____ Page excerpt

Fig. S2 Restriction enzyme digestion of pooled cDNA libraries of the blueberry cultivars Jersey and Elliott after inoculation with Colletotrichum acutatum for the generation of shorter, blunt‐end fragments (necessary for adaptor ligation and subtraction). Lanes 1 and 4, 1‐kb+ DNA ladder; lanes 2 and 5, samples from ‘Jersey’ and ‘Elliott’, respectively, before digestion; lanes 3 and 6, samples from ‘Jersey’ and ‘Elliott’, respectively, after digestion.

________
____ Available data

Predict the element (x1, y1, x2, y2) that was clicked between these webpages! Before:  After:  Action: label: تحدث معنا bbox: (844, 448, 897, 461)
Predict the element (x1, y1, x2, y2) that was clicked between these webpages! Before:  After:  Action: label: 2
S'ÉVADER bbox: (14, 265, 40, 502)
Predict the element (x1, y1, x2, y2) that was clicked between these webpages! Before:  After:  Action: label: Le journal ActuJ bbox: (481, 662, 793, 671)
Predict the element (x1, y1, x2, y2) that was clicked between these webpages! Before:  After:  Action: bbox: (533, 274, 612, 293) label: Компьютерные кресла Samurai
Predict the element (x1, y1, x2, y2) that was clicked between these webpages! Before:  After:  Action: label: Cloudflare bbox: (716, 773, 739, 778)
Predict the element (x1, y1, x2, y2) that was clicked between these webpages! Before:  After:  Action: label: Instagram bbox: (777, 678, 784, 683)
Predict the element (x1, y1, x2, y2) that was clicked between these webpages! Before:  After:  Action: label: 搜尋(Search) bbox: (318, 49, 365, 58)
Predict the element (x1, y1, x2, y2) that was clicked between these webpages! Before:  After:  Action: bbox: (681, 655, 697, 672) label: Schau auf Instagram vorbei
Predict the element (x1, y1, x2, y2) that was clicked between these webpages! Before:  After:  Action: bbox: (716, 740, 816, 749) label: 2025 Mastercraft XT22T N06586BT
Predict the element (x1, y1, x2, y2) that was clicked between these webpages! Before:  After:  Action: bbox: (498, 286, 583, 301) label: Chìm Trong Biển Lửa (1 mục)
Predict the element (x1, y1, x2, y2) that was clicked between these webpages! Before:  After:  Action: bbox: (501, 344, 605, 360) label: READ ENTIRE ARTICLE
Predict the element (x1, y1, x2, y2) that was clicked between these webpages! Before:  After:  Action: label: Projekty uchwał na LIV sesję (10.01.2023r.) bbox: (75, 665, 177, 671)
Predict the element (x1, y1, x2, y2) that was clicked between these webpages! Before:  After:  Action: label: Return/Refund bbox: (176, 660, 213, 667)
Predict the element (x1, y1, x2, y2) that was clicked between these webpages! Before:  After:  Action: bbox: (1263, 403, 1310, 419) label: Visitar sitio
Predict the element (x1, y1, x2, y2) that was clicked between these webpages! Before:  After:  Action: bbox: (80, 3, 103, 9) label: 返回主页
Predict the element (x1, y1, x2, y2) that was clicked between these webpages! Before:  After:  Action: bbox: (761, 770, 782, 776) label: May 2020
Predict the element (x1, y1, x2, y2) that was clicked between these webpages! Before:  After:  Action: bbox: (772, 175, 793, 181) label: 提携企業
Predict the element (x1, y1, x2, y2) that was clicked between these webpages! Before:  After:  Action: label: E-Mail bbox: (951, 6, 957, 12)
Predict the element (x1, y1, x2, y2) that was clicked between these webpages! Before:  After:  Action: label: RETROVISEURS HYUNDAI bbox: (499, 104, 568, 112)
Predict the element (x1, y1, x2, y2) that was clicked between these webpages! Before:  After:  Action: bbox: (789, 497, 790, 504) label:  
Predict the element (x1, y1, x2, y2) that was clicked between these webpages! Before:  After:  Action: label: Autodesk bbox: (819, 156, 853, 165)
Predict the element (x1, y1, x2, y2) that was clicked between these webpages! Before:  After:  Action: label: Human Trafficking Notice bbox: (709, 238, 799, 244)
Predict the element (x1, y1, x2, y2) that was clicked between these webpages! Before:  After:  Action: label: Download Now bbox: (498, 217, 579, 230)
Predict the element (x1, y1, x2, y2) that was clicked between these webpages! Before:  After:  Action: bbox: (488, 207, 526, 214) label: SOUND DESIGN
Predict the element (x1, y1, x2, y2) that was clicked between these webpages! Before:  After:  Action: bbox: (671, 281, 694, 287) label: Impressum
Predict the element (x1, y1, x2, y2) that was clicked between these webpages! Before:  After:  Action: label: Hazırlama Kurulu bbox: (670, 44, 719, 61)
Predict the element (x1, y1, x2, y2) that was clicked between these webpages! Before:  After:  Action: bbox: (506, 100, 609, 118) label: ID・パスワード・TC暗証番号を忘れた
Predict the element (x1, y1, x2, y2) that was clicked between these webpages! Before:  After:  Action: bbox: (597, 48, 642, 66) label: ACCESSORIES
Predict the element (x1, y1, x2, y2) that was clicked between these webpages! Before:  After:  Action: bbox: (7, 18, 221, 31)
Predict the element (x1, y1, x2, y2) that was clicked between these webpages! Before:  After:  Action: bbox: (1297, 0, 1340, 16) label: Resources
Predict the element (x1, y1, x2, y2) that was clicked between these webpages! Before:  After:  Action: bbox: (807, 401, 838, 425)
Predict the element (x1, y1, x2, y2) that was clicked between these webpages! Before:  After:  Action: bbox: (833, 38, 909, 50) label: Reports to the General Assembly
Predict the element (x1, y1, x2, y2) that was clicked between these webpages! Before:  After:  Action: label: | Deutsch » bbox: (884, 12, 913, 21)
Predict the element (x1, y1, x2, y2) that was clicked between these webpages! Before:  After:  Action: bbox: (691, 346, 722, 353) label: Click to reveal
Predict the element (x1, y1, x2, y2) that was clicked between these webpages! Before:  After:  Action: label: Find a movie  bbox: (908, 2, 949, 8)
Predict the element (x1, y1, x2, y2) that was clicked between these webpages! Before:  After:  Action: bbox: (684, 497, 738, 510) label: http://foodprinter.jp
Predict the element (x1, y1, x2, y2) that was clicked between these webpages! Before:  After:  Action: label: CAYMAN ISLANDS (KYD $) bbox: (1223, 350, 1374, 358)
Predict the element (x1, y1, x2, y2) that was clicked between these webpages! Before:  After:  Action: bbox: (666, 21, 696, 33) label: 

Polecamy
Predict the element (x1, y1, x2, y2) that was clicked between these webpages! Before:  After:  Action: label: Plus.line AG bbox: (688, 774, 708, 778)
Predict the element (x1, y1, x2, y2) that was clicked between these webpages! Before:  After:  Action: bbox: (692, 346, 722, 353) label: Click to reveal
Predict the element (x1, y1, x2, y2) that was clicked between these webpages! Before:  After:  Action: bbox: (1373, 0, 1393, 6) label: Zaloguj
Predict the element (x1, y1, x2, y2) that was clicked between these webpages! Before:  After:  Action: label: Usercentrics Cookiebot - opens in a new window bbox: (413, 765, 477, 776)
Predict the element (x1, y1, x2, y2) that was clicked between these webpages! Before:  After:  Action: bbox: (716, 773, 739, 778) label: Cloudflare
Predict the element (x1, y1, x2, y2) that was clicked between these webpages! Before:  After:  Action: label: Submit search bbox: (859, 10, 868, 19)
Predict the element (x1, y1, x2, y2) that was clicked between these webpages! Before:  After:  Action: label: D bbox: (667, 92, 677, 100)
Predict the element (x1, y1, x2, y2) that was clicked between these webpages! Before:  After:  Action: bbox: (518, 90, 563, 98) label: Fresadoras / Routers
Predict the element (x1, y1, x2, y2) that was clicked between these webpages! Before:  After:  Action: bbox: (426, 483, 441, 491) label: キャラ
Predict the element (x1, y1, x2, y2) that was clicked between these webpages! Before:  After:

________

▸ **What you are asked to do**:
Answer these questions from the blueberry digestion figure caption:
1. Which organism were the blueberry cultivars inoculated with?
2. What was loaded in lanes 1 and 4?
3. Which lane holds the 'Elliott' sample after digestion?

▸ **Reply to the exercise**:
1. Colletotrichum acutatum
2. A 1‐kb+ DNA ladder
3. Lane 6